Sharing Is Caring. There’s More to Life Than Happiness.
We love to share and sometimes we love to brag.
Social media gives us the ability to do this ad nauseam.
Scrolling through Facebook can make me green with envy. Especially when someone posts a picture of themselves on a beach surrounded by palm trees as I make my way to work with the other cattle in the dead of winter.
Everything appears so perfect. And maybe it is for that moment, or maybe it’s just a snapshot of a moment of happiness. We all deserve them because life can be difficult to the point of being miserable.
There are those times that even the happiest of us hits a snag, a rock, or even rock bottom. There are lots of them!
Sharing the miserable times gives us the ability to form a common bond in our humanness. It makes us realize we’re not alone and we’re walking the same path, a path along a trail that trips us up, but then shines a beacon of light for one brief moment.
We laugh, we cry the same color tears and shed the same color blood.
We’re all going to be hurt. We’re all going to be sick sometimes. We’re all going to have failed relationship, with our spouses, our parents or our kids. We’re all going to lose someone we love.

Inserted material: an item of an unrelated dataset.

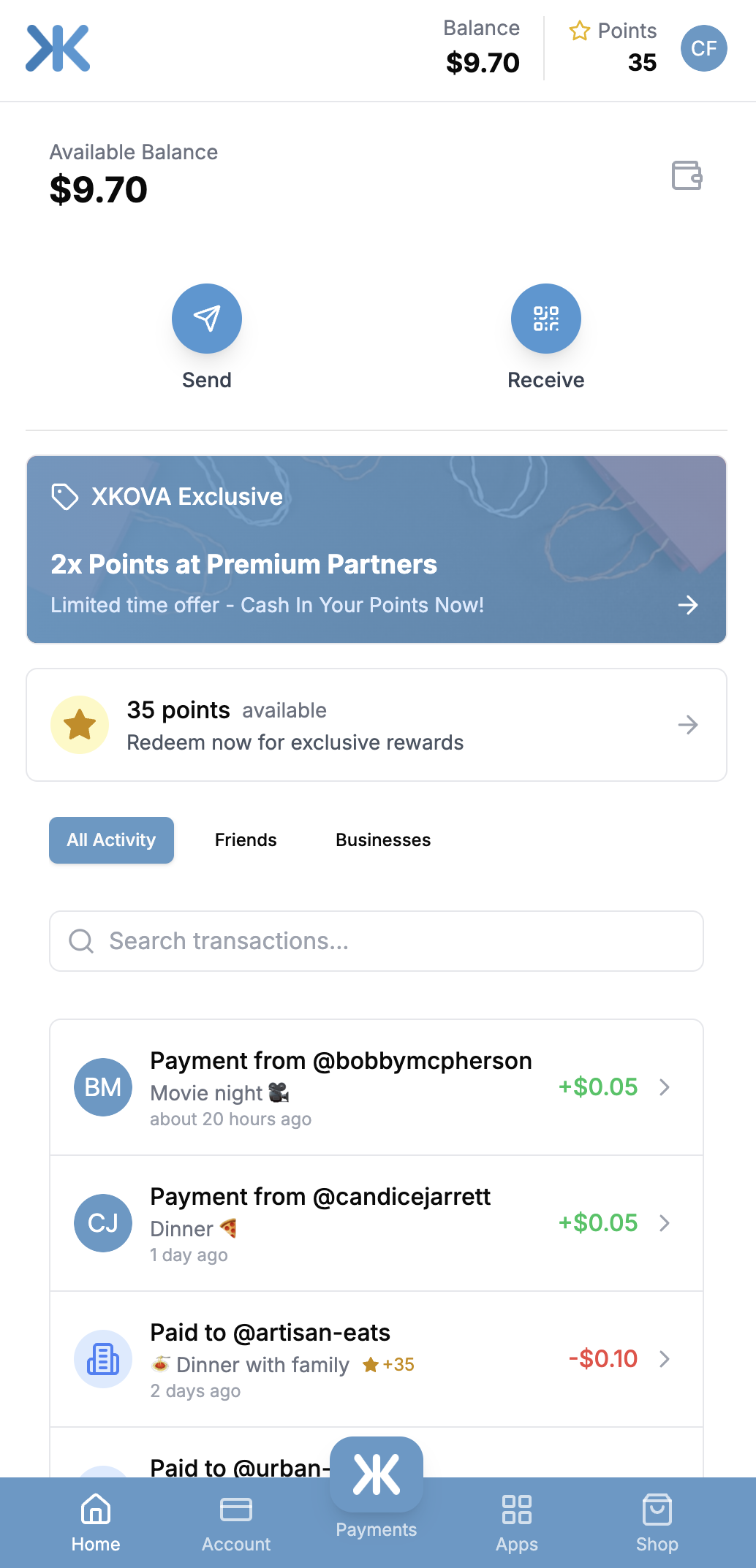Tap the Send paper-plane icon

[207, 319]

Life giveth and then it taketh away. Big time.
And this is where we really begin to connect and listen.
Our misery is a common bond and out of it we form a community.
People reach out and we reach back. These are the times that social media can act as a 24-hour therapist.

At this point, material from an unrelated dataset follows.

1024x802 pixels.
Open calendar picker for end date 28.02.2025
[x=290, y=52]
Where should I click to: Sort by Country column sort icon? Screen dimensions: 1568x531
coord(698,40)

Sharing our story, the beauty and the ugliness, gives us that imperfect, human dimension and make us vulnerable and approachable. It’s evidence that our lives are not one long, carefree, road trip. It shows our raw underside and this in turn connects us to each other’s humanity.
As Brené Brown put it, sometimes the universe has a was of “bringing it.” When that happens, and it happens often, the best thing we can do is to go in with our arms wide open without the intent of “tidying up.”
Just give it a hug and be with it, and a simple: “I hear you.” No comment needed.
How odd and how awesome that we can throw our miseries out into cyber space and someone will actually hear, answer and possibly understand where we’re coming from.
Though it’s no substitute for face-to-face contact with real people, it’s good to know there’s an echo in the void.
Even with all these people around us, life is pretty much a one-person, one- way journey.
As Thich Nhat Hanh pointed out, we are all drops in the ocean, but we are all apart of the same ocean.
We have that ever present internal struggle, our needs, our aspirations and expectations.
Our own selves.
We are the catalysts of our lives and no one else can live it except us. But we can also look outside ourselves for help and in doing so help others. We veer off our paths momentarily and then we get back on them.
Then guess what? We become lonely again.
It’s an endless cycle.
The world can be a big, scary place, but we can form little communities and share all the joy, happiness, loneliness and misery that is just well, life.